…on art (again!): meeting and diverging

It is uncommon that I discover myself on the opposing side of Ralph Waldo Emerson in a realisation; yet, here I am. I am a visual artist; a distinction it is obligatory to deduce, as I am endowed neither musically nor in the written word. A correlation between Emerson’s and my assessments on the reception of styles of art and homage follows; engaging the assistance of The Conduct of Life: Art, as there exists a pronounced divergence in our perceptions.

“A jumble of musical sounds on a viol or a flute, in which the rhythm of the tune is played without one of the notes being right, gives pleasure to the unskilful ear…”

Reading these lines invokes images of David Hockney’s iPad drawings: by the side of his paintings from the 1960s, some observers may regard these wonderful discernments of the vista from his window in Bridlington as “coarse sketches.” Were I favoured enough to have engaged in discourse with my hero, I would have challenged thus: why cannot course sketches be exalted or intangible?

Are these airs of cultivation — as Emerson observed in The Poet — local? Is this common reception of the arts dictated by rules and formulae? Is it pretension? Such deference to these ideals is neither pure, nor is it love, when a shallow devotion adheres to predetermined doctrines of beauty. “They seem frigid and phlegmatic to those who have been spiced with frantic passion and violent colouring of inferior; but, popular writers.”

* _Brief_:
Answer these questions from the essay on art.
(a) What kind of artist does the writer say they are?
(b) Which work by Emerson does the writer draw on to compare views?
(c) The view from a window in which town appears in David Hockney's iPad drawings?
The records are separate material that stands apart from the essay on art.

Stored data:
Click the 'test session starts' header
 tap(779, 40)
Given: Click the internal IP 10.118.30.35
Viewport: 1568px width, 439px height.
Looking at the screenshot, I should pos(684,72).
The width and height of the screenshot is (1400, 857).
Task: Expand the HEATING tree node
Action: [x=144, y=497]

* _Result of this exercise_:
(a) A visual artist.
(b) The Conduct of Life: Art.
(c) Bridlington.